- Direction -
Extend the news report about Zimbabwean civil society groups petitioning the African Union summit, picking up right after its last paragraph.

- Provided passage -

>> START

‘Step up pressure on Zim’


ADDIS ABABA – Zimbabwe’s civil society groups have asked African leaders to step up pressure on Harare to stage free and fair polls.

In a petition presented to the 20th ordinary session of the assembly of heads of State and government of the African Union (AU) here, a coalition of over 300 Zimbabwean civil society groups urged the AU to use the summit to re-emphasise to the government the need to expedite the reform agenda before polls due in the second half of 2013.

“As the 20th AU ordinary summit draws to an end we are beaming with confidence that the AU will be able to remind the government of Zimbabwe to take corrective measures in ensuring that the forthcoming elections will be decisive, free and fair,” reads the statement.

“2013 is a definitive epoch which will also determine the democracy of Zimbabwe in future.”

The summit was officially opened yesterday with key speeches by outgoing chairperson of the AU, Benin President Boni Yayi, his successor new Ethiopia Prime Minister Hailemariam Dessalegn and chairperson of the AU Commission Nkosazana Dlamini-Zuma, who noted that only 33 African countries have participated in the African Peer Review Mechanism.

Zimbabwe remains one of the 21 African countries who are yet to join this voluntary scheme to offer itself up for scrutiny by a panel of outside experts to improve transparency and democratic accountability.

“We have institutionalised good governance and accountability in many countries through the African Governance Architecture and with 33 countries having participated in the African peer review mechanism,” Dlamini-Zuma said.

>> END

- Listed records -
>> START

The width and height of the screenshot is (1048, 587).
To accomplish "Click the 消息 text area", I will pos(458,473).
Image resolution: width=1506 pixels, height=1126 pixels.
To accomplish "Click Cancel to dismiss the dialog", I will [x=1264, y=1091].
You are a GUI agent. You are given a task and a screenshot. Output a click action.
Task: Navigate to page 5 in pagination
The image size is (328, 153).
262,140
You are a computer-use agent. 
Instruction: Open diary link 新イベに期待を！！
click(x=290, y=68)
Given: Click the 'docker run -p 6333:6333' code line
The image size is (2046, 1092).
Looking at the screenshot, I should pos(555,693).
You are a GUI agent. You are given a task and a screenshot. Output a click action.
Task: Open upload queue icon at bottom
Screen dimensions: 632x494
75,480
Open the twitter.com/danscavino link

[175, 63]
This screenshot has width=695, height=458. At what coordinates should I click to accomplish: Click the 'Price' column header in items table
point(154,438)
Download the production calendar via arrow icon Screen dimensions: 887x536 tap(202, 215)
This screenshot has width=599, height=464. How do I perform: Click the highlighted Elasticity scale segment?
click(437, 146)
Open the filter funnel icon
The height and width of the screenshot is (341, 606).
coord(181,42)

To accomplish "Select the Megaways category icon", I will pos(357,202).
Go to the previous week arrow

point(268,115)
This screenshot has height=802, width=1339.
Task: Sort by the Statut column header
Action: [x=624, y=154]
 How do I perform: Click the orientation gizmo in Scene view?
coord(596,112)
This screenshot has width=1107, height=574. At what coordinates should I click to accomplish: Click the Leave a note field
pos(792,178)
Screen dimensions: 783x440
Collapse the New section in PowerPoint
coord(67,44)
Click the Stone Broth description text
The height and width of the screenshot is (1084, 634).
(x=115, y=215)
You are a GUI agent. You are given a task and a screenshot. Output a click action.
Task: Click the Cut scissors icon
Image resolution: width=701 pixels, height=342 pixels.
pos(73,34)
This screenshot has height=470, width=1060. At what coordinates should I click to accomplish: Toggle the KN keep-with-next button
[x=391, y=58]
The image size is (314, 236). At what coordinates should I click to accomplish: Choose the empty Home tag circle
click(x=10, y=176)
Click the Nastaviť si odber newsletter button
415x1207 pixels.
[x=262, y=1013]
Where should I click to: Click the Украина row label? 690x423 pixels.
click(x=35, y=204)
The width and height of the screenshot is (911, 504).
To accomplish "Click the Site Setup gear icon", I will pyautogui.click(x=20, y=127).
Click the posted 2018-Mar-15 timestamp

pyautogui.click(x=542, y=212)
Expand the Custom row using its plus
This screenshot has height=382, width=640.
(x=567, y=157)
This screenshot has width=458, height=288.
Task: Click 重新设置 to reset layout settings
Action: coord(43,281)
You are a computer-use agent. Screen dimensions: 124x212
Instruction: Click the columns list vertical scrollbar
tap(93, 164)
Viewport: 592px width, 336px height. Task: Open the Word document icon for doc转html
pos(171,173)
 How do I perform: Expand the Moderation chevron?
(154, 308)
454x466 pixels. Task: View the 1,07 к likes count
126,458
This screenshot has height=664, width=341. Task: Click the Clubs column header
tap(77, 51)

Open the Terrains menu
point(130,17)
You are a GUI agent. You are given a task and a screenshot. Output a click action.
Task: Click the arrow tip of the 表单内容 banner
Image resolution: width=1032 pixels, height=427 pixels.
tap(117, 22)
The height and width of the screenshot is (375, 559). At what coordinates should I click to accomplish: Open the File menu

>> END

- Written reply -
UN secretary-general Ban Ki-moon told the summit that development and security on the African continent demand democracy, accountability, shared responsibilities and respect for human rights and the rule of law.

“The African Charter of Human and People’s Rights and the African Peer Review Mechanism — which is now 10 years old — show this continent’s commitment to protect people from abuse and deepen democratic governance,” Ban said.

Zimbabwe has slid off the agenda of the summit, with heads of State seized with resolving armed conflicts in Mali, the two Sudans and Central Africa Republic.

Nixon Nyikadzino, Crisis in Zimbabwe Coalition programmes manager, said their hope was that the AU would include Zimbabwe on the list of unstable countries and begin a robust process of ensuring that the next elections in Zimbabwe will be credible.

“This is the AU’s last and critical opportunity to put the Zimbabwe house in order by ensuring that requisite reforms are implemented in letter and spirit before the next election,” he said.

In their petition, Zimbabwe civil society groups reported to the leaders about the recent resurgence of a crackdown on civil society by State agents.

“We contend that the unashamed attacks by the state on civil society are indicative of a closing of democratic and electoral space and based on current form, all and any organisation involved in election related issues would be criminalised and attacked,” reads the petition.

“As civil society organisations, we have documented a well-calculated and intensified long running assault on our freedoms and activities including those of human rights defenders, human rights lawyers, arts and media practitioners, by both State and other non-State actors through slandering, intimidations, raids, arrests, prosecutions and persecution.

“We take such harassment, which recently culminated in the arrest, prosecution and detention of Zimbabwe Human Rights Association (Zimrights) director Okay Machisa, who is also the Crisis in Zimbabwe Coalition chairperson, as meant to scare and silence organisations that have been advancing genuine people’s development.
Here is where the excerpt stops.